Edit <project>\meta\project.json to customize:

{
  "models": {
    "captioner": "Qwen/Qwen2.5-VL-7B-Instruct",
    "reasoning": {
      "enabled": false,
      "model": "Qwen/Qwen2.5-VL-7B-Instruct"
    }
  },
  "action": {
    "method": "first_frame",
    "rewrite_with_llm": true
  },
  "isolation": {
    "faces": true,
    "sam_refine": false
  }
}

🎯 Model Options

Primary Captioning (Qwen2.5-VL)

Qwen/Qwen2.5-VL-7B-Instruct (default)
Qwen/Qwen2.5-VL-3B-Instruct (lighter)
Qwen/Qwen2.5-VL-2B-Instruct (lightest)

Optional Alternative (Florence-2)

microsoft/Florence-2-base (faster)
microsoft/Florence-2-large (more detailed)

Model files are cached under --models_dir; use --prefetch-qwen to download ahead of time

Single Model Alternative

openbmb/MiniCPM-V-2_6 (all-in-one option)
Enable via single_model_mode: true

🛠️ System Requirements

Minimum

OS: Windows 10/11, Linux, macOS
RAM: 8GB (16GB recommended)
Storage: 10GB free space
Python: 3.10+

Dependencies

PyTorch 2.2+
Transformers 4.42+
Gradio 4.44+
FFmpeg (auto-installed via conda)

### Given exercise A
Duplicate the part of the collection entries that opens with the line containing "The width and" and runs through the end of the entries, leaving out the pictures.
The setup guide has no connection to the collection entries.

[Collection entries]
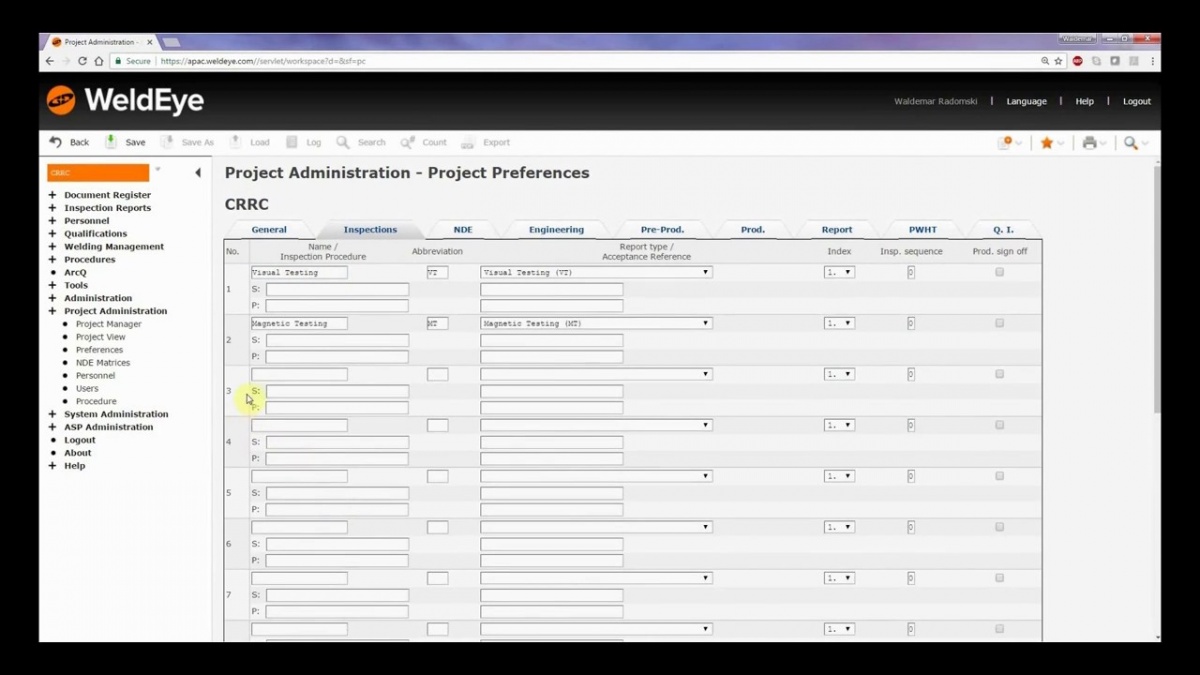Open Index dropdown for Magnetic Testing row
Viewport: 1200px width, 675px height.
click(839, 323)
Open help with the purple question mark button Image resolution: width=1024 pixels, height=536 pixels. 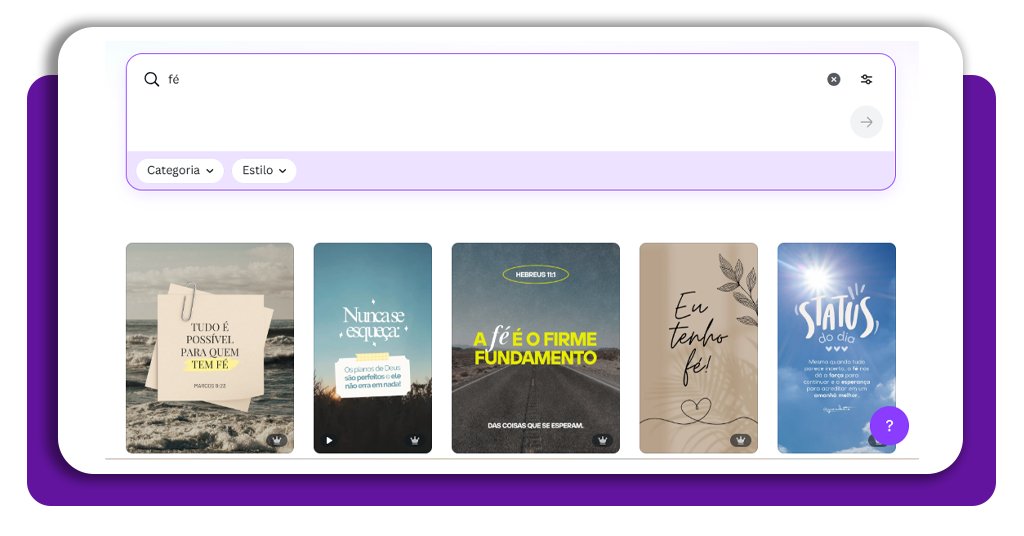click(x=889, y=426)
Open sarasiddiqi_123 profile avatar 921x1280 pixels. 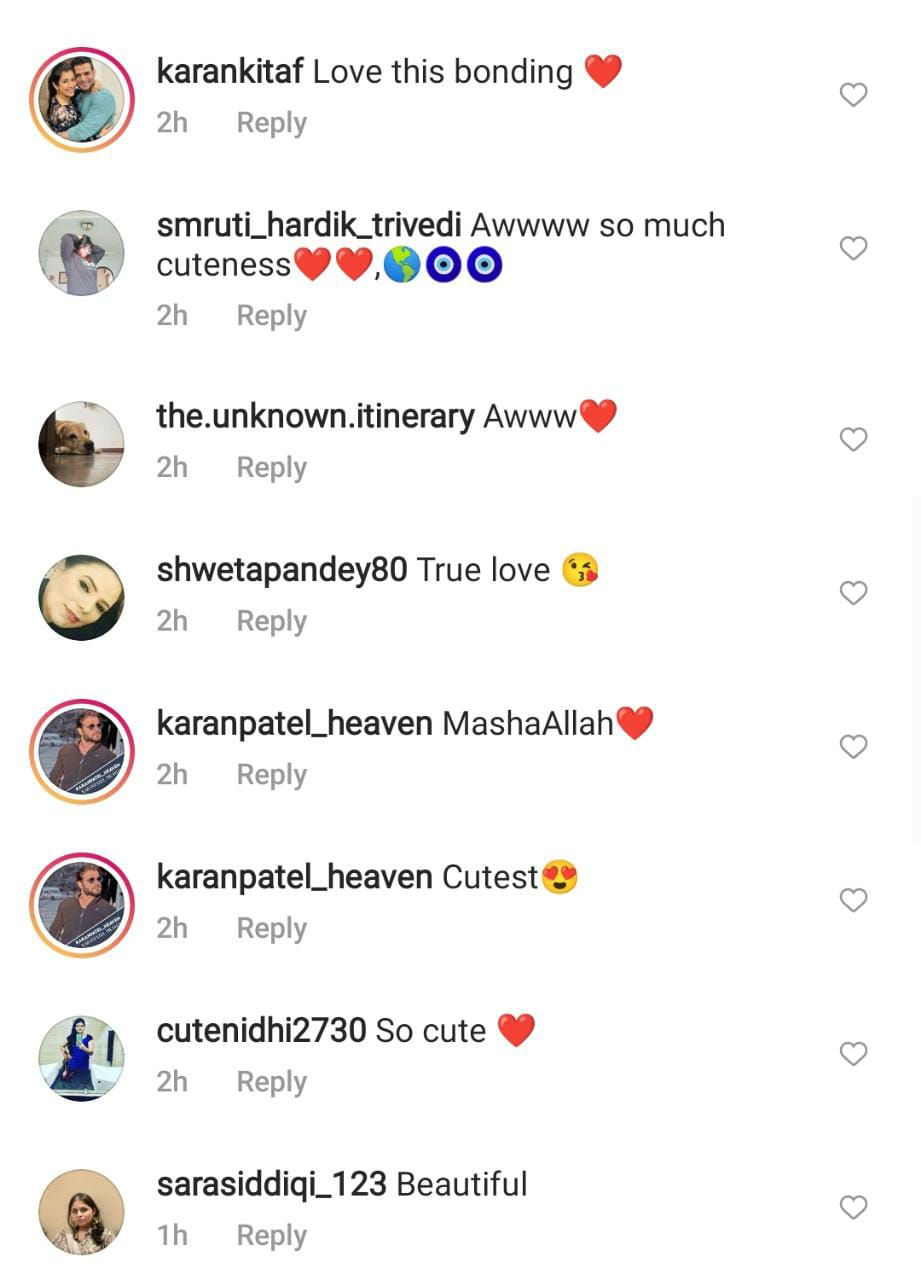coord(82,1211)
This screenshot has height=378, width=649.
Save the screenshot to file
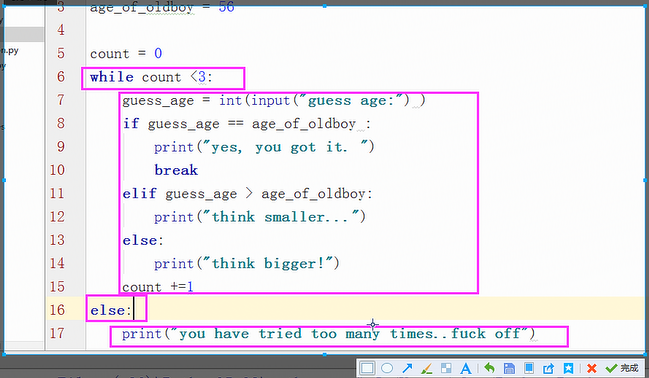510,368
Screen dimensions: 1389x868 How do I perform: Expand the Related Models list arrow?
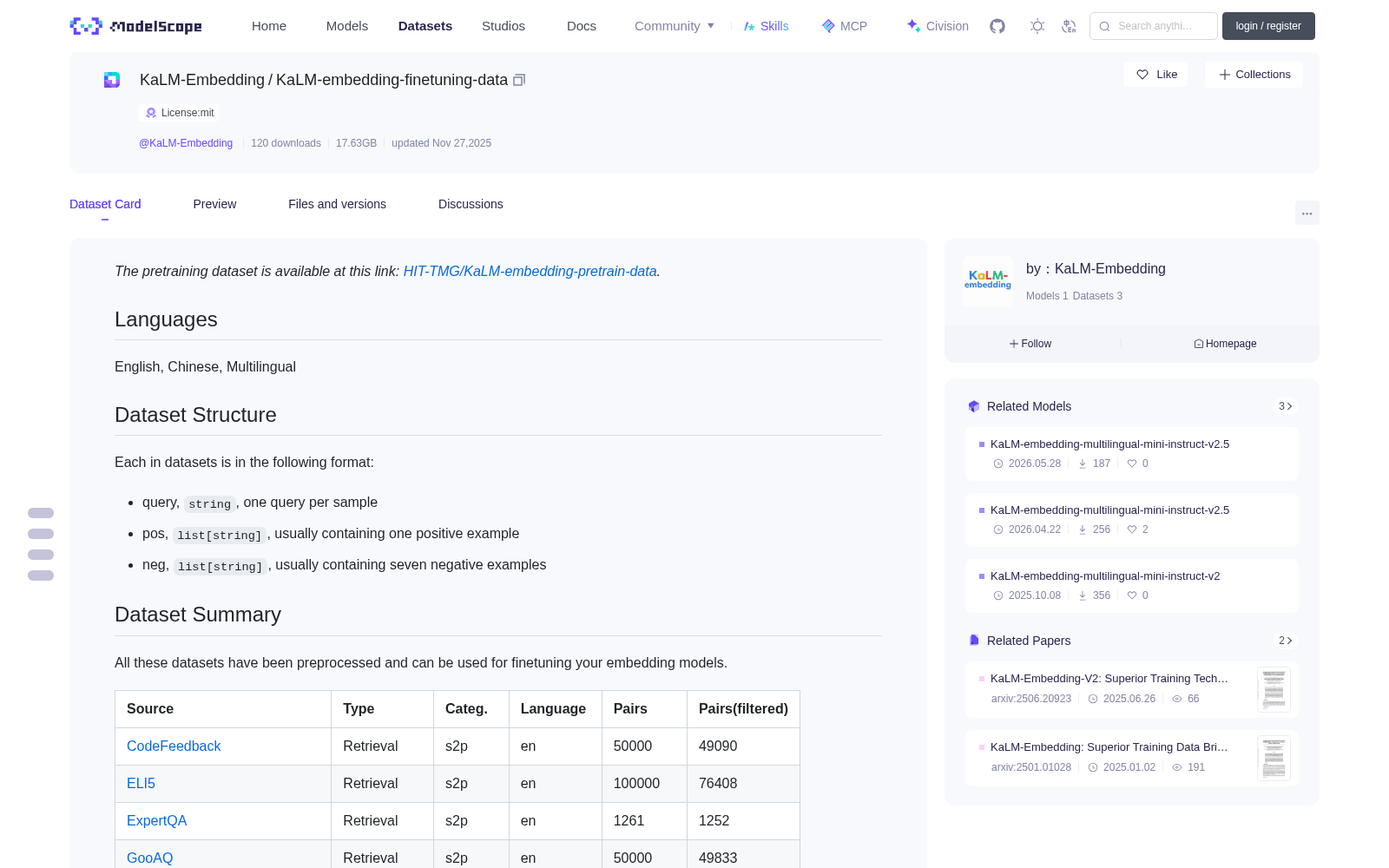pos(1286,406)
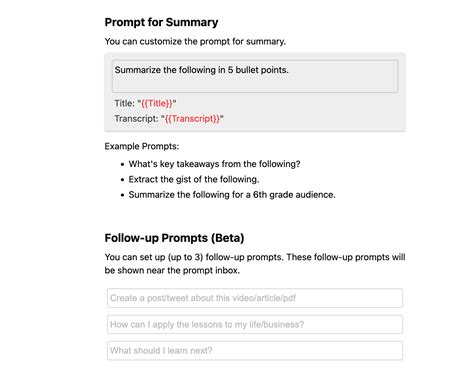Click the red {{Transcript}} placeholder variable

click(192, 119)
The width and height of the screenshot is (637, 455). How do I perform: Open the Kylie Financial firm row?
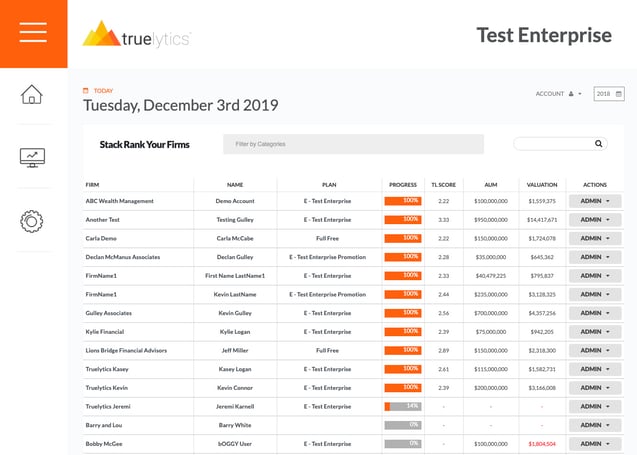[104, 332]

### Given exercise B
According to the setup guide, how much RAM is the minimum requirement?

### Expected output A
The width and height of the screenshot is (637, 455). How do I perform: Open the Kylie Financial firm row?
[104, 332]

### Expected output B
8GB, with 16GB recommended.